A federal judge refused Friday to suppress evidence in the case of suspected Boston Marathon bomber Dzhokhar Tsarnaev that was uncovered when the FBI searched his computer, Dartmouth dorm room, and his family's Cambridge apartment in the days and months after the bombings.
US District Court Judge George A. O'Toole Jr. also rejected a defense request to dismiss the case, after Tsarnaev's lawyers said the secret grand jury that indicted Tsarnaev was improperly empaneled.
O'Toole refused to hold a hearing on the requests, finding that Tsarnaev's defense "has failed to prove a violation of the fair cross section requirements" of federal law.
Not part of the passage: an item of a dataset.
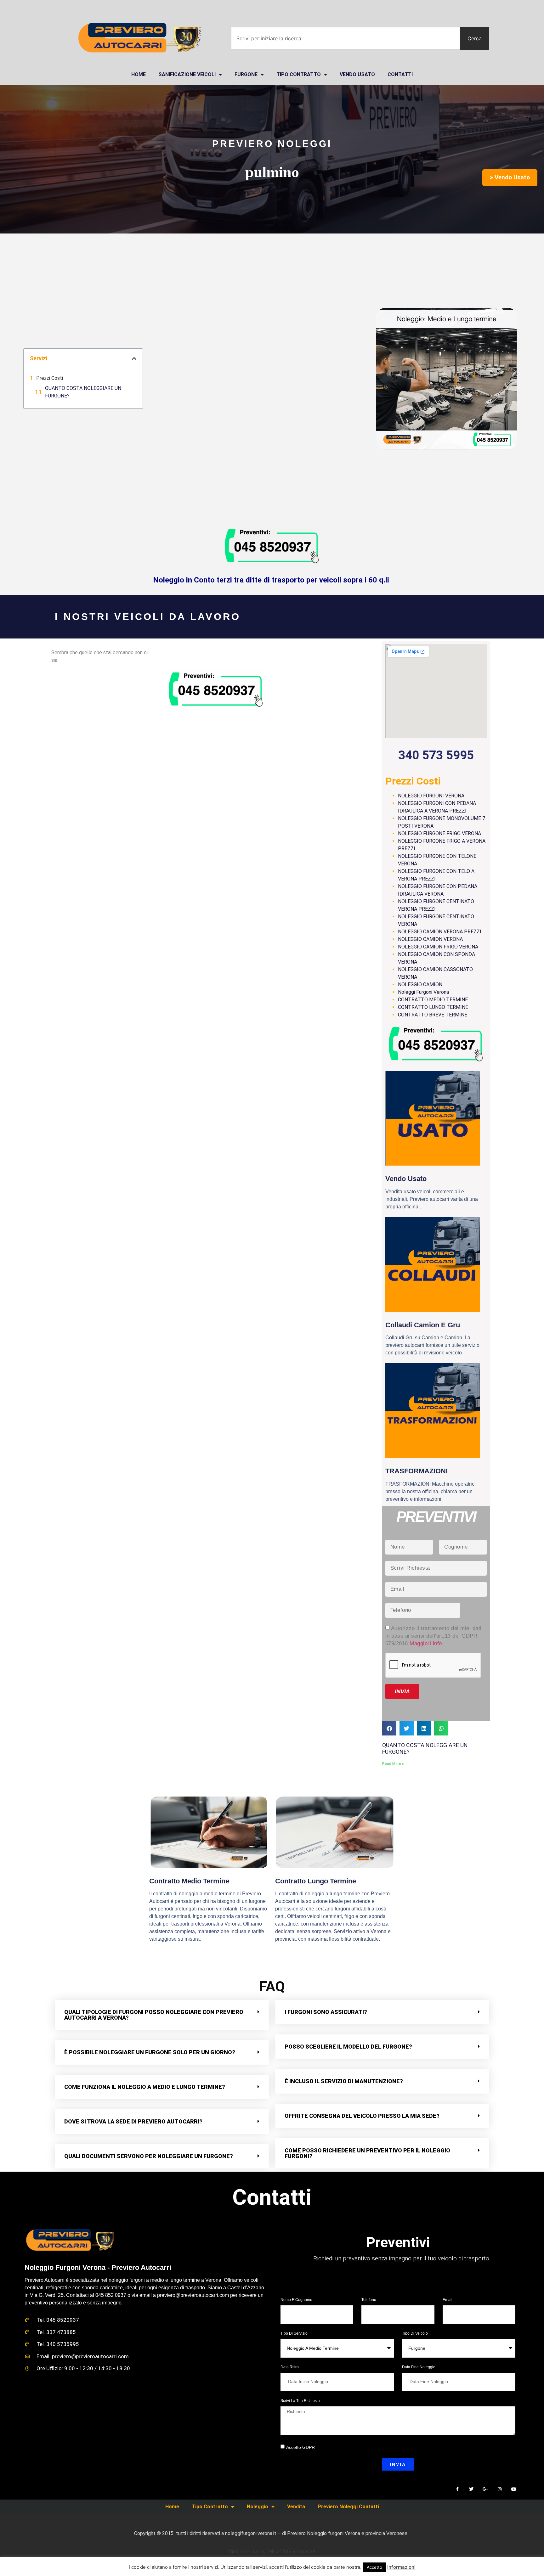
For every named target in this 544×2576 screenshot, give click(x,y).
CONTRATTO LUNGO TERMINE (433, 1007)
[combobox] (345, 38)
The judge's rulings come as lawyers are scheduled to meet Monday for a status hearing in federal court in Boston, to go over evidence in the case.
Tsarnaev, now 21, is slated to stand trial in January on charges that he and his brother set off the bombs at the Marathon finish line on April 15, 2013, that killed 3 people and injured more than 260. The brothers also are accused of fatally shooting an MIT police officer.
Dzhokhar Tsarnaev faces the possibility of the death penalty if convicted.
Tsarnaev's older brother, Tamerlan, was killed days after the bombings in a confrontation with police.
In his rulings Friday, O'Toole found that Tsarnaev failed to show that his rights were violated by a flawed jury selection process. Tsarnaev's lawyers had argued that the selection system was flawed because not enough African-Americans were represented, because the court allowed people over 70 to excuse themselves, and because the court did not follow its own rules to replace jurors whose summons were returned as "undeliverable."
O'Toole also refused to suppress evidence gathered by federal investigators. Defense lawyers had argued items that were confiscated went beyond what was authorized by search warrants.
The judge ruled that investigators properly obtained the warrants for the searches, but O'Toole said defense lawyers could contest specific pieces of evidence that prosecutors want to introduce to jurors during the trial.
"The defendant has failed to present any specific facts to support a showing that general rummaging occurred," the judge said.